Problems to solve
A - Reproduce the stretch from "In 1993, disenchantment" through "on the decline." in the passage on Russia's economy in the early 1990s.
B - According to the passage on Russia's economy in the early 1990s, by what percentage did prices rise in 1993?

The expectations, both for Americans and Russians, were extremely naive: The economy would contract for 18 months, prices would triple. But then, the worst would be over and foreign investment would pour into Russia.

So we thought. The reality, of course, was that in 1992 prices went up 2700%, while output declined 15%. Despite this, the market worked in some ways. Consumer goods became more readily available, for example. When I returned to Russia in the fall of 1992, I could not believe my eyes. First in Sheremetevo Airport and then when I went onto the streets, I saw western automobiles and kiosks brimming with things to buy. It was an interesting combination of goods - Marlboro cigarettes, Mars bars, Pepsi and cheap electronics and polyester jackets imported from China. For the first time in my travels to Russia, you could buy a pop and a candy bar if you were hungry. That was seldom possible in 1989 and 1991.

In 1993, disenchantment set in. Prices went up another 900%. Output declined another 15%. Gaidar was fired. The second coup in October was extremely violent. Yeltsin's popularity has never recovered from the fact that he was forced to shell the White House, shooting his own people. There was a referendum. To a lot of people's surprise, the Russians rallied and voted to support the new Constitution and the president. But, Yeltsin's popularity was on the decline.

In 1994 came the second near fatal blow to Yeltsin's popularity: the war in Chechnya. Prices went up another 200%. Output went down another 15%. However, if you looked closely at inflation, as bad as it was, a positive pattern was emerging -down from 2700% to 900% to 200%.

Data for review
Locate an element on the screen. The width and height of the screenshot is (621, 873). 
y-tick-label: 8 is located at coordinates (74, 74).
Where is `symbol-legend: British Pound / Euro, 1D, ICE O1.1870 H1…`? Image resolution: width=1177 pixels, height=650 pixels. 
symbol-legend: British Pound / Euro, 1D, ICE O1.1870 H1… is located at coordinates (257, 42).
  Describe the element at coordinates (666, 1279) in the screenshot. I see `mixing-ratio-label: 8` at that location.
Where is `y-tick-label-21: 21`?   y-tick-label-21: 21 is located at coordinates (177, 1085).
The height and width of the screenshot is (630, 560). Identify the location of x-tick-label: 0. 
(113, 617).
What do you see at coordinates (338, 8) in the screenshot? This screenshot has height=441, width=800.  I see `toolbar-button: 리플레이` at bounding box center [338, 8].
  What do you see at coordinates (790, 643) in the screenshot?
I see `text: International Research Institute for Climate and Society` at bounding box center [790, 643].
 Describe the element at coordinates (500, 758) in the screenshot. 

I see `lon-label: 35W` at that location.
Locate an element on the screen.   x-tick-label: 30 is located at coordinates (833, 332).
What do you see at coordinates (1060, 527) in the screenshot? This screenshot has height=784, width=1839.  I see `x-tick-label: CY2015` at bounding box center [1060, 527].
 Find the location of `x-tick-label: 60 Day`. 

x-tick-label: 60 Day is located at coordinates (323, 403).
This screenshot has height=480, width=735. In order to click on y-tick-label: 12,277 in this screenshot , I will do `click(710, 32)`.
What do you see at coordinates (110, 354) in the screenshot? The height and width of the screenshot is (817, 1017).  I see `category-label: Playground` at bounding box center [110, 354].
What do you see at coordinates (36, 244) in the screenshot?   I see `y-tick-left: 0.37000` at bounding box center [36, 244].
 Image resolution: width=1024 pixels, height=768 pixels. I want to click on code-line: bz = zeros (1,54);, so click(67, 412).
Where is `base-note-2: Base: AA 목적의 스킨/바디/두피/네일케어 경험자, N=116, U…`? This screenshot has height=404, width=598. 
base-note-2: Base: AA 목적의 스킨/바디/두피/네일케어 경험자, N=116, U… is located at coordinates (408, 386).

Outputs in order
A -
In 1993, disenchantment set in. Prices went up another 900%. Output declined another 15%. Gaidar was fired. The second coup in October was extremely violent. Yeltsin's popularity has never recovered from the fact that he was forced to shell the White House, shooting his own people. There was a referendum. To a lot of people's surprise, the Russians rallied and voted to support the new Constitution and the president. But, Yeltsin's popularity was on the decline.

B - 900%